----- Dataset records -----

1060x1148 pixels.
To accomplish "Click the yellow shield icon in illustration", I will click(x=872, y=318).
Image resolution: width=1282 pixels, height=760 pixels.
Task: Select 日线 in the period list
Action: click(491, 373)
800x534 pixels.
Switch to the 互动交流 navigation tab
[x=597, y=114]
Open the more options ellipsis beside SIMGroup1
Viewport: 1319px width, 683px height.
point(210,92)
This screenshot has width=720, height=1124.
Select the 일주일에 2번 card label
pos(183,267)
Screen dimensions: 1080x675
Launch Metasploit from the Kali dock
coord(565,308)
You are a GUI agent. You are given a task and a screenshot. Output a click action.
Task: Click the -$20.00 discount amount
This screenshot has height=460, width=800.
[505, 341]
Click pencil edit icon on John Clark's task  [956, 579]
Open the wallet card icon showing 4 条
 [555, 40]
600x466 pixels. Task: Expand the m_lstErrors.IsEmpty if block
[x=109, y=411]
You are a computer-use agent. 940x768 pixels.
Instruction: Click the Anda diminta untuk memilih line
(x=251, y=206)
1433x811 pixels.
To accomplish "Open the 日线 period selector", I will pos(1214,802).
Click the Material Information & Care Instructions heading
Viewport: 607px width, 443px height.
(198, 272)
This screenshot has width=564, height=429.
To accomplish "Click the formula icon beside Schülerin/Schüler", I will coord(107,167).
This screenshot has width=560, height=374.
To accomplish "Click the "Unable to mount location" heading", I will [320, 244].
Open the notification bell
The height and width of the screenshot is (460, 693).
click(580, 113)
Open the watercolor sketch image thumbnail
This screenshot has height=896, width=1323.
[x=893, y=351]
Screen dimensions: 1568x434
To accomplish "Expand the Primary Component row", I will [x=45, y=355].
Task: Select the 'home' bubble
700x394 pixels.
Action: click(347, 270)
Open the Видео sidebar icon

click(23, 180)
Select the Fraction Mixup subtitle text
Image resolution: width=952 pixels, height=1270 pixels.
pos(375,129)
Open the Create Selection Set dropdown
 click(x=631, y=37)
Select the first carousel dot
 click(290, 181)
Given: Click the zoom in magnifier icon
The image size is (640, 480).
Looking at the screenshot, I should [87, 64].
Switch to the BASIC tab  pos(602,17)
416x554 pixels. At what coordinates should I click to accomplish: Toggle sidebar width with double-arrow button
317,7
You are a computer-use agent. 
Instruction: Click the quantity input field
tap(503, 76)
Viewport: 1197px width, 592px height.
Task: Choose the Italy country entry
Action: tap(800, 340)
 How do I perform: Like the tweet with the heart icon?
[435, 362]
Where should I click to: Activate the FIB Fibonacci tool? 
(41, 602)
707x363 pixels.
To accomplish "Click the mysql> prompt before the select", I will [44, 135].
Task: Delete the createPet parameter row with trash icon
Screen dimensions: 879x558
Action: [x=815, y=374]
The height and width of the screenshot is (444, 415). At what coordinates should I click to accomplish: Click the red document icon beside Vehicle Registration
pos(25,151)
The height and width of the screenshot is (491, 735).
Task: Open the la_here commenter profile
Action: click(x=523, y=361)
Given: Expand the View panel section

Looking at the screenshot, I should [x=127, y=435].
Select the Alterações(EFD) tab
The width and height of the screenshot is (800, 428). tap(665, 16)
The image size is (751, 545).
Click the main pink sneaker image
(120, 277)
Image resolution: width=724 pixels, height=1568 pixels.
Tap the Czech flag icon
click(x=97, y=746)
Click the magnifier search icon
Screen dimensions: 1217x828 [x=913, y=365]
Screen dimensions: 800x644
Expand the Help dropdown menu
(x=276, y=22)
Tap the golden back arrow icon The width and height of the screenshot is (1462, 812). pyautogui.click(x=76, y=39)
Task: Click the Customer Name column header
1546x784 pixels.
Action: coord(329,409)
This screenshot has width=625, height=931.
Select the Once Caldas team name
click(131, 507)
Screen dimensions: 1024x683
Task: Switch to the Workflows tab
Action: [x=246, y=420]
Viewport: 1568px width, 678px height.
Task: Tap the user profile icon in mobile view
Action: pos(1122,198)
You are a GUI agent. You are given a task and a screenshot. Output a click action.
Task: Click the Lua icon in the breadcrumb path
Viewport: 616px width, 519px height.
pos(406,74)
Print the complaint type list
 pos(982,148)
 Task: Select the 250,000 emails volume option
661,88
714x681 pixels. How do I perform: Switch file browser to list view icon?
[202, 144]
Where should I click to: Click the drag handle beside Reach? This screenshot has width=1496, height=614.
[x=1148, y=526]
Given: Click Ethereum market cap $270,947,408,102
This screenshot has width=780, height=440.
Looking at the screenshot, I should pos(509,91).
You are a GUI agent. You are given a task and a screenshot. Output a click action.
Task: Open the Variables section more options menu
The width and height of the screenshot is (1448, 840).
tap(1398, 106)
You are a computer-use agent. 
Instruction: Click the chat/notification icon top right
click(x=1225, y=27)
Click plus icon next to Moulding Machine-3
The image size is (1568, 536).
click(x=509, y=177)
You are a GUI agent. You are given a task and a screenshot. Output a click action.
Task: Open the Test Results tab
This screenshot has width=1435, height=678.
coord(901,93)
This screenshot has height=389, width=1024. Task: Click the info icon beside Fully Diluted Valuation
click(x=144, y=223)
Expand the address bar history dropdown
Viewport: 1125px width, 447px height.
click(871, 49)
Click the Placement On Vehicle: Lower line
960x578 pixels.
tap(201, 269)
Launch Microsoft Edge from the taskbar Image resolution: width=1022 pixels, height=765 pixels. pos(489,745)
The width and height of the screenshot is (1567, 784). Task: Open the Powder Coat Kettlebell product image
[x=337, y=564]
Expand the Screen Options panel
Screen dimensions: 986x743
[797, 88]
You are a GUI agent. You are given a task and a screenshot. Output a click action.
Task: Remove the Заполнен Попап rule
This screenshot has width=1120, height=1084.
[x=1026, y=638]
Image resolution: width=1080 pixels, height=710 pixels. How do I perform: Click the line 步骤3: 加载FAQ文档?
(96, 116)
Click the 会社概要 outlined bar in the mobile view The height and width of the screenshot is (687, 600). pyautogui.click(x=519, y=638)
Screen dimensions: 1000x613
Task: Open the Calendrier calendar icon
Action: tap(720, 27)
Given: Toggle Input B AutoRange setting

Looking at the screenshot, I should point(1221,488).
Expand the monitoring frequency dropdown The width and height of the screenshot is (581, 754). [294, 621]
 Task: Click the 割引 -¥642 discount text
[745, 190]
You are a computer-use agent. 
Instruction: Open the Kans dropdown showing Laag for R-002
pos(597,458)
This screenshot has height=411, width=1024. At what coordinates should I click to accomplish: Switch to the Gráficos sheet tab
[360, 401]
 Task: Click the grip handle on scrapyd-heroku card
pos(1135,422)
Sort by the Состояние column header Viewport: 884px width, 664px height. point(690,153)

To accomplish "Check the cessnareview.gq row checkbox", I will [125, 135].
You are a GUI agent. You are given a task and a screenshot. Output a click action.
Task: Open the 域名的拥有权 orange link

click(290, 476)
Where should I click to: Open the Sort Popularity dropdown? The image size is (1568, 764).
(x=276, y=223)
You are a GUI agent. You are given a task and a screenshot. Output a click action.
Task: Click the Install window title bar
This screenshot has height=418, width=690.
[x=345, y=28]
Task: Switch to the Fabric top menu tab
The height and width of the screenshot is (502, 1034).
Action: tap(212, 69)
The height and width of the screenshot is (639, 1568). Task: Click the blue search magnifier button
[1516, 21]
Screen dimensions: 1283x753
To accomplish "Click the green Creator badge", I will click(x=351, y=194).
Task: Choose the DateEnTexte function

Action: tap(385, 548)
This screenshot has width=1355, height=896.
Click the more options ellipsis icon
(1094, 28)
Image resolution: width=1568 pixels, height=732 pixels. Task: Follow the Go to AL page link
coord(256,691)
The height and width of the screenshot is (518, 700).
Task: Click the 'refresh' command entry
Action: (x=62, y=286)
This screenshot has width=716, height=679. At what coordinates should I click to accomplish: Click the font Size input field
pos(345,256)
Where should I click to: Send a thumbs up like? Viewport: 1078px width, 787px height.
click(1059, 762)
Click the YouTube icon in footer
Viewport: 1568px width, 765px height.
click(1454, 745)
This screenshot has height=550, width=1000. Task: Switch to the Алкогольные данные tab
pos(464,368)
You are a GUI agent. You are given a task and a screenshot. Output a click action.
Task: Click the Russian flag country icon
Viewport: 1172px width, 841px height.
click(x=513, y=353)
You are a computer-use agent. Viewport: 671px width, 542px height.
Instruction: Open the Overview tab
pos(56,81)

-----

◆ Exercise aim: Write out every line of the data that holds the word "header".

◆ The answer:
Task: Click the Customer Name column header
Sort by the Состояние column header Viewport: 884px width, 664px height. point(690,153)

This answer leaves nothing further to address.